- At 4:17pm WIB, we picked up an unusual spike in activities with our messaging queue system. Our team started investigating the issue and worked with our service provider for resolution.
- Based on the investigation, our capacity messaging queue system hit the threshold for the number of connections to a single host.
- At 6:20pm we re-triggered redeployments to close current connections. 4 minutes after the deployment, temporary memory usage spiked due to the way the messaging system was designed by the vendor to handle the closing of connections.
- This spike caused one of our instances to be degraded and resulted in bad gateway errors and delayed callbacks.
- At 6:40pm, we re-triggered redeployments to recover our systems.
- At 7:23pm, our systems fully recovered and all delayed callbacks were sent.
What measures have we taken to prevent this issue in the future?
Action items we are taking to prevent issues from happening again in the future:
- Improving our monitoring systems: We will lower the thresholds for identifying anomalous messaging connections so that our on-call teams are alerted earlier to rectify spikes.
- Improving our development processes: We are adding reconnection logic on queue clients to reestablish the connections to healthy instance nodes, to mitigate errors when any single instance goes down.

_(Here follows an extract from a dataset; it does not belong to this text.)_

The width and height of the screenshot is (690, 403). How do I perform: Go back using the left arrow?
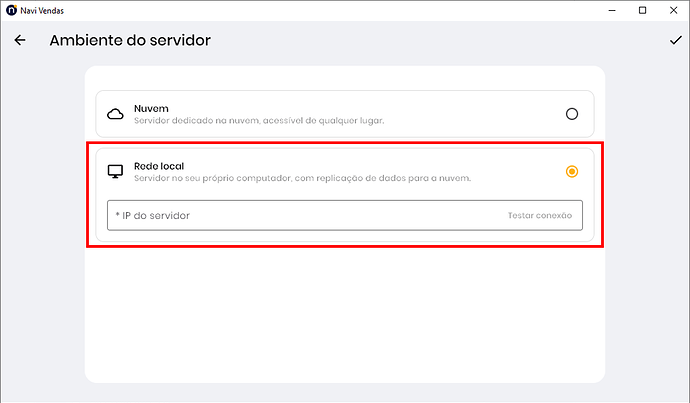click(x=20, y=41)
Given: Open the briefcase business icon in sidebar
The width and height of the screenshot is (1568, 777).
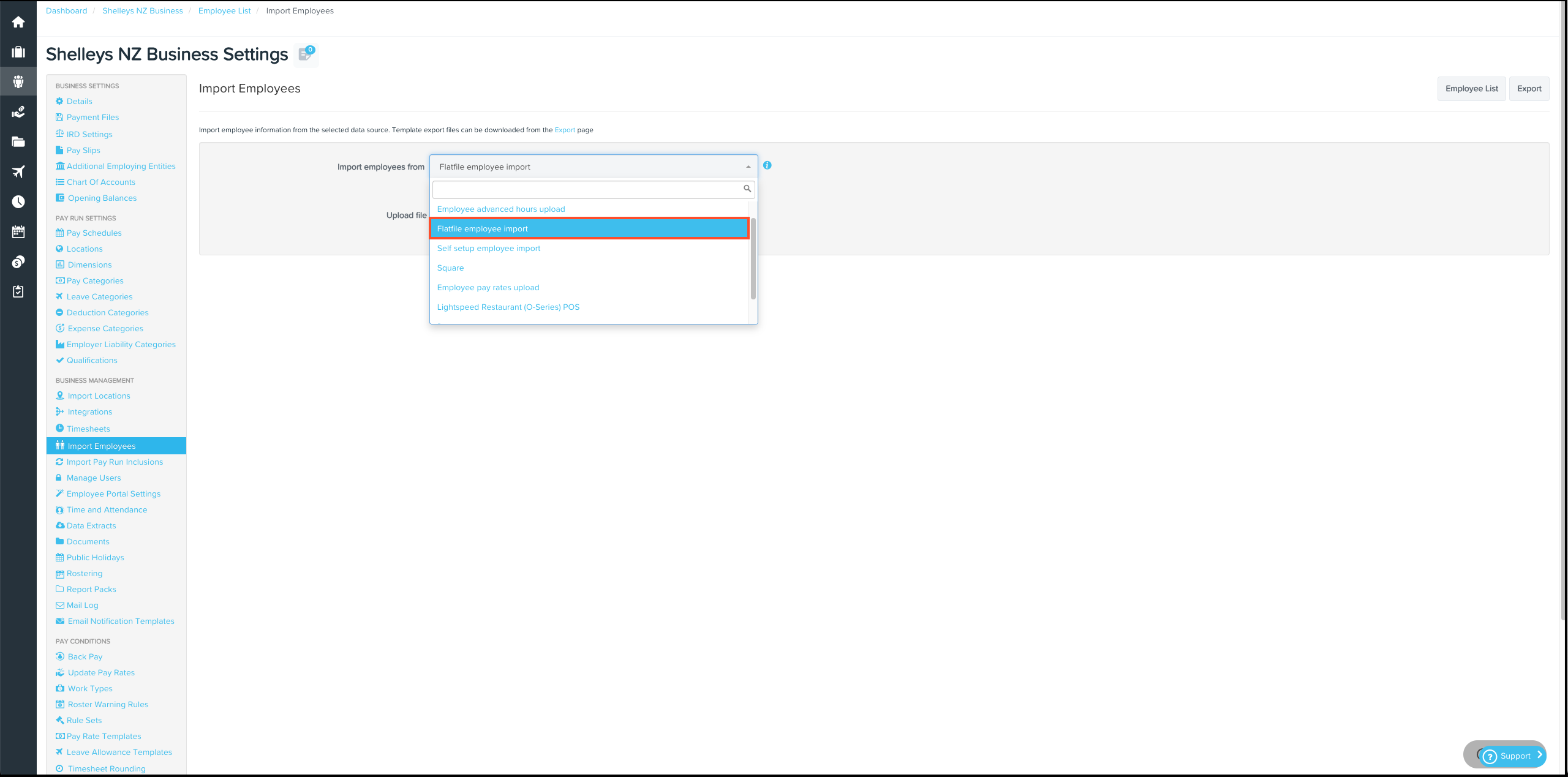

We understand that this was an upsetting situation for you as well as your customers, and know that you are counting on our reliability for the smooth operation of your business. We are truly sorry and apologize for the negative impact of this incident on your customers and business. We are committed to learn from this event and to improve our services even further to serve you better.
If you require any assistance or have further questions, please contact us at email@example.com or through live chat at https://www.xendit.co/.
We strive to continue improving our services every day and do our best to prevent a repeat of this incident. Thank you for your trust in using Xendit to power your business.